### WORK REQUEST
Only the line with "Given: Click the printer icon in toolbar" and the lines after it, to the end of the data, should appear in the answer, each reproduced exactly.

+++

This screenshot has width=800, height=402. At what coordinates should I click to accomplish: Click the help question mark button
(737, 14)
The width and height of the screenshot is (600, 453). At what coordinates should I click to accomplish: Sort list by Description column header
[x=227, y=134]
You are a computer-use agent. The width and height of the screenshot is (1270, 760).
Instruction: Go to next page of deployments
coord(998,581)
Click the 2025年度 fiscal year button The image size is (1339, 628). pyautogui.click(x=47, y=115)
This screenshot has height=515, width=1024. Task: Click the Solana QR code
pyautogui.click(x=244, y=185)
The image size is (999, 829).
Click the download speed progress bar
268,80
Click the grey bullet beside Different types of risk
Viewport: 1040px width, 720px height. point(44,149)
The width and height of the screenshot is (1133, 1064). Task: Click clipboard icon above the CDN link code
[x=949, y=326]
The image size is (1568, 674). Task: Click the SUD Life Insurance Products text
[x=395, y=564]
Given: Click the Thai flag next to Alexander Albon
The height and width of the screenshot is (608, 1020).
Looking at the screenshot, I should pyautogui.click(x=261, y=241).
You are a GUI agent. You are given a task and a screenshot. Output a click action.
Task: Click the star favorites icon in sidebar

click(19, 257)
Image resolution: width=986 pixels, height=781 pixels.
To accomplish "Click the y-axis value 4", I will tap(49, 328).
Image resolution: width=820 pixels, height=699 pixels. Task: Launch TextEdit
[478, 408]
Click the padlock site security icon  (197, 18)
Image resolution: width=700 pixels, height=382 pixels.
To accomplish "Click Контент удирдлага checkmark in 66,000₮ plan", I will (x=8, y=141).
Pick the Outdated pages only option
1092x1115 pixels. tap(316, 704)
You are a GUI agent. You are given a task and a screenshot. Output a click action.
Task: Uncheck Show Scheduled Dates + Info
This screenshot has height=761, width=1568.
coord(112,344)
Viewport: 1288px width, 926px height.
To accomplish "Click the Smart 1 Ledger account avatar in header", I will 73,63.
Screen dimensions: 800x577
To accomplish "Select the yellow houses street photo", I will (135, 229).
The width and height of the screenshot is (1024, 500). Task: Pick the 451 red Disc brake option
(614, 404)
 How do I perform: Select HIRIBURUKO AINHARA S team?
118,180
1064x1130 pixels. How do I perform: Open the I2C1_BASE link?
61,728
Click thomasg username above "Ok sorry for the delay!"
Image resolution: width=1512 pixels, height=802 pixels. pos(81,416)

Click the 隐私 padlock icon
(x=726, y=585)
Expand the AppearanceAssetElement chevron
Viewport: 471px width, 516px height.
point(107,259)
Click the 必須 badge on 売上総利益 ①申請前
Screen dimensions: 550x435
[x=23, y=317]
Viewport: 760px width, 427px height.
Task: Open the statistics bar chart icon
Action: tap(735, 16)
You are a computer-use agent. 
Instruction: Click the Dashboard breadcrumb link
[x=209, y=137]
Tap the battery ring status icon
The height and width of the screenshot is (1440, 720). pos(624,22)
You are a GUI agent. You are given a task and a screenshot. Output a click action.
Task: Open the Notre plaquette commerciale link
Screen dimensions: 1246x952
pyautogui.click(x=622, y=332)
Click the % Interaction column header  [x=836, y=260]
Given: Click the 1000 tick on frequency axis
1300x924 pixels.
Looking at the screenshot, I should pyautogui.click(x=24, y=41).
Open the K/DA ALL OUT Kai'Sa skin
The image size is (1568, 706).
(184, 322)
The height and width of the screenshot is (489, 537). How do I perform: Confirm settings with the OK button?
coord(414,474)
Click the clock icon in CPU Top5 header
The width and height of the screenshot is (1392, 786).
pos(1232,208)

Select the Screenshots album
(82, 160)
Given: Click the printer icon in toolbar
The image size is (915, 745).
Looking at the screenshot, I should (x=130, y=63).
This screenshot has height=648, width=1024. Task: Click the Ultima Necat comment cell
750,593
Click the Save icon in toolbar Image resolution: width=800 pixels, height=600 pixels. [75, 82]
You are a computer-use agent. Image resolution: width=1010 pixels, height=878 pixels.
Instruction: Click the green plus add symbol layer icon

+++

### YOUR SOLUTION
Given: Click the printer icon in toolbar
The image size is (915, 745).
Looking at the screenshot, I should (x=130, y=63).
This screenshot has height=648, width=1024. Task: Click the Ultima Necat comment cell
750,593
Click the Save icon in toolbar Image resolution: width=800 pixels, height=600 pixels. [75, 82]
You are a computer-use agent. Image resolution: width=1010 pixels, height=878 pixels.
Instruction: Click the green plus add symbol layer icon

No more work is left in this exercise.